=== Begin Enclosure ===
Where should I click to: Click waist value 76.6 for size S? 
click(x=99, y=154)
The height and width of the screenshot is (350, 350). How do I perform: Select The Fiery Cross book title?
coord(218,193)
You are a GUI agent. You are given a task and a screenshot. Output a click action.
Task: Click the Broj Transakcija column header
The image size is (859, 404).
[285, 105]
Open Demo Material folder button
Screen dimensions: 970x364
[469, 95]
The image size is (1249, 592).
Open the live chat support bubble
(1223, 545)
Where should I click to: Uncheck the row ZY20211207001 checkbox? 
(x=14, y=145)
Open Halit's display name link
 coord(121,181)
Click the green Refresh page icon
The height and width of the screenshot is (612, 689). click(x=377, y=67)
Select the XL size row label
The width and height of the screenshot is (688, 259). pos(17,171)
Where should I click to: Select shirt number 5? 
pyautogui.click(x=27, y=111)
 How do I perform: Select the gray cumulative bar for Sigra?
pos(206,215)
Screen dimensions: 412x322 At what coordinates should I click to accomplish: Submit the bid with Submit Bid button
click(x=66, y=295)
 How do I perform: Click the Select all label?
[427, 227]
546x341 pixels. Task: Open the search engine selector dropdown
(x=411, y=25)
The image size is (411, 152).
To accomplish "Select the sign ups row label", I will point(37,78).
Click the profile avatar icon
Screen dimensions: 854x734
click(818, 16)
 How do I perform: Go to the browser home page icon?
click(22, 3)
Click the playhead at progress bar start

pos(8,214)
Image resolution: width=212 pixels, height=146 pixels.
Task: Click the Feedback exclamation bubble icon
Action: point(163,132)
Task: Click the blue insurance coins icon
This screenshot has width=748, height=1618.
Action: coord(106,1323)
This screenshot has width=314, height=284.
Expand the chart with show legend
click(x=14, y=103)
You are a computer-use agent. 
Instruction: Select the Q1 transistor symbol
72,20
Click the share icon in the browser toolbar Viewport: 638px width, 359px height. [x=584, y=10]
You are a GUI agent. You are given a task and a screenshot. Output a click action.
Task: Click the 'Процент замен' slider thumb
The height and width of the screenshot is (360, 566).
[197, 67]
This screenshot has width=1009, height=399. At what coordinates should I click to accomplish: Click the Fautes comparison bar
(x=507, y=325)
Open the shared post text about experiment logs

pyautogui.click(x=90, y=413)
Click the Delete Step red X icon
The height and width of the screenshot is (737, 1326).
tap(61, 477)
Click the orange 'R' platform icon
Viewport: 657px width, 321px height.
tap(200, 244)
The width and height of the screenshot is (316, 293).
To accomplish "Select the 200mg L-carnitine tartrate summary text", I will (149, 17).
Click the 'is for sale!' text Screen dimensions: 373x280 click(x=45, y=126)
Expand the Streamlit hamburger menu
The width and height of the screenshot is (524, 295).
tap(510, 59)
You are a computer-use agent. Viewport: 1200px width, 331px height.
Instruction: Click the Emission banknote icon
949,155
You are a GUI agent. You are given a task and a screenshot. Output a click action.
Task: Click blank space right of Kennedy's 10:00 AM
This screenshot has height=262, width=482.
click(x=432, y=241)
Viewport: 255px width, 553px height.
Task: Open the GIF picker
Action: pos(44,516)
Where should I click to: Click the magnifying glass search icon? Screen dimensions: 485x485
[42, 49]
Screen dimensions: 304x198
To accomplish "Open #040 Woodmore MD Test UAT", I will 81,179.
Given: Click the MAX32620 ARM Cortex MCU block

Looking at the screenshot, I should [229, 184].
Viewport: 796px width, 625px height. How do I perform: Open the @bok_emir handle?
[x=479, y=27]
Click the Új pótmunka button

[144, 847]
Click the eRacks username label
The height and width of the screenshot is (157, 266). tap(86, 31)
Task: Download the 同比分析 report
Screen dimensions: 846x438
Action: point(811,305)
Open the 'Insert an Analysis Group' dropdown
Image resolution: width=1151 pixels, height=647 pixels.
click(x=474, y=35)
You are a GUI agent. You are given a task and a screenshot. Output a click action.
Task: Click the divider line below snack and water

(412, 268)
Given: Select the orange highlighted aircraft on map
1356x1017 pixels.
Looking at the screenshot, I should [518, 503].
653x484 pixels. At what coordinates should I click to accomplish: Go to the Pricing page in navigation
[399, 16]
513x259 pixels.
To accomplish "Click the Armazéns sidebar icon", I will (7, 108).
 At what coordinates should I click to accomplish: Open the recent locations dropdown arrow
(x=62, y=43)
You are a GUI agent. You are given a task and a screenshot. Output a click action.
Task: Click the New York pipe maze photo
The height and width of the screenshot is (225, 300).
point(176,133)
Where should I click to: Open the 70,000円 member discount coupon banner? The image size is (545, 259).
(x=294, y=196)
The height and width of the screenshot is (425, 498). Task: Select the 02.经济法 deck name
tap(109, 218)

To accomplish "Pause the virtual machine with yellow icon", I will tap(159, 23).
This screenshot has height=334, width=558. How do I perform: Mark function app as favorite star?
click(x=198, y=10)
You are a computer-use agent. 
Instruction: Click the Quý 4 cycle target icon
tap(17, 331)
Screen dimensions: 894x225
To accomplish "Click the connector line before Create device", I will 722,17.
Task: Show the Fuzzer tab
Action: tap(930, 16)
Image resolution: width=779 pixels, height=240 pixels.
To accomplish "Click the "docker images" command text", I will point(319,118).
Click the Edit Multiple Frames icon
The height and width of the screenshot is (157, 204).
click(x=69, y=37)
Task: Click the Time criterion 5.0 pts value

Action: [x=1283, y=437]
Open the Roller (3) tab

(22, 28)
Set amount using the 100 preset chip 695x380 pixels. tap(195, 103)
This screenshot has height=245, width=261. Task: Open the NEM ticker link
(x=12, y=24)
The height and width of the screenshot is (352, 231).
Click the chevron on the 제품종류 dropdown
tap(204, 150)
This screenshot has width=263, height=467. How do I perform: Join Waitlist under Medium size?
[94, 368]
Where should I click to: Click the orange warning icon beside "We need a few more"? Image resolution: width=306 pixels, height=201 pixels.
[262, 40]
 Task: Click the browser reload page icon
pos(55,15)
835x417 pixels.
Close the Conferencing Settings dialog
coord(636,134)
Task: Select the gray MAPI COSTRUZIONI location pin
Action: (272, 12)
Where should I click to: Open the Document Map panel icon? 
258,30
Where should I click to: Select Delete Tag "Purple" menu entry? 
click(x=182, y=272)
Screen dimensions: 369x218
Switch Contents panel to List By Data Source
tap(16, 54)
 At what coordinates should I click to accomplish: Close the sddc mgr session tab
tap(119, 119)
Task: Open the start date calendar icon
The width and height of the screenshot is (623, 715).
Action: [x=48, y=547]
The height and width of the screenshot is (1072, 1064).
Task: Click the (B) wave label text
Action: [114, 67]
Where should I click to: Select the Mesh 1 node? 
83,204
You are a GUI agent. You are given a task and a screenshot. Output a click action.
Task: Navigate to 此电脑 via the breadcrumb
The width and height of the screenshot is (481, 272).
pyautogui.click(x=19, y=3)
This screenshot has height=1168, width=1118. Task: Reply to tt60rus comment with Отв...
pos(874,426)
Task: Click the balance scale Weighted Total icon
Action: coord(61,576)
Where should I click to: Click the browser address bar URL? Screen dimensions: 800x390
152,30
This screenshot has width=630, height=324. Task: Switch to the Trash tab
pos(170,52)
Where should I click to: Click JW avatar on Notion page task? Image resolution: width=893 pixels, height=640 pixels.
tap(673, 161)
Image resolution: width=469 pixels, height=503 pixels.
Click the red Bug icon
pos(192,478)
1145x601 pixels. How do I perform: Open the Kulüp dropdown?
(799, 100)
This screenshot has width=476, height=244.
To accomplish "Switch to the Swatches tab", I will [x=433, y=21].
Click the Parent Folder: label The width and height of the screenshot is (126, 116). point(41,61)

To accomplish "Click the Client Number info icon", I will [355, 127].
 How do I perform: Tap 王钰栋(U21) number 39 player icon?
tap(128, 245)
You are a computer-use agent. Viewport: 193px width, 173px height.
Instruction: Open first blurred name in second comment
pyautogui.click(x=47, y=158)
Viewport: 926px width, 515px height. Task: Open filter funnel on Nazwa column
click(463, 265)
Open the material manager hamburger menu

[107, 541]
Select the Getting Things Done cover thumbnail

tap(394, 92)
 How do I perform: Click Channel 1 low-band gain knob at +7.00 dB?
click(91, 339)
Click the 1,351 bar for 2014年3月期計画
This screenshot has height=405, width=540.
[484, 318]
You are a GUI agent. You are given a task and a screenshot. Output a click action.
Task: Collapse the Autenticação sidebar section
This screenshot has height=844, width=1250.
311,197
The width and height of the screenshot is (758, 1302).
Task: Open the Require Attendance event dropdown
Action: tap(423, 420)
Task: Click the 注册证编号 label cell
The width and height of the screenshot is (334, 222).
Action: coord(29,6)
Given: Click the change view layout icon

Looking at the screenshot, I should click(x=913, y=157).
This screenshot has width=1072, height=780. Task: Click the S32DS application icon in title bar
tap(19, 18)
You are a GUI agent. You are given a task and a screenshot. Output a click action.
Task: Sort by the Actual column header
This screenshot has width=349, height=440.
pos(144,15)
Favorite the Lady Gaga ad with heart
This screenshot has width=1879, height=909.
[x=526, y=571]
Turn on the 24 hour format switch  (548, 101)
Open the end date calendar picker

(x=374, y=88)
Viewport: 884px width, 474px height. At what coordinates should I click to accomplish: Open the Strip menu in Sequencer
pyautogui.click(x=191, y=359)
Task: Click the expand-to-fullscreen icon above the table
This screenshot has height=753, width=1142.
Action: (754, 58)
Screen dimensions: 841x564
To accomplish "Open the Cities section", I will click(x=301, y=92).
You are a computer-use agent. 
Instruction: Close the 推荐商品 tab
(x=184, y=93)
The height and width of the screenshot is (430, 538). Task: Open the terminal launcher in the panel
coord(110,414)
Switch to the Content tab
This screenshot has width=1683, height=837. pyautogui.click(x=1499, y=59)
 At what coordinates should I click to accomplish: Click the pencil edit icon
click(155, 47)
=== End Enclosure ===
_Activity:_
Would you print exactly and only the lines of the material above that run from the line with "Click the 'is" through the line with "You are a computer-use agent. Viewport: 1200px", both included?

_Response to this task:_
Click the 'is for sale!' text Screen dimensions: 373x280 click(x=45, y=126)
Expand the Streamlit hamburger menu
The width and height of the screenshot is (524, 295).
tap(510, 59)
You are a computer-use agent. Viewport: 1200px width, 331px height.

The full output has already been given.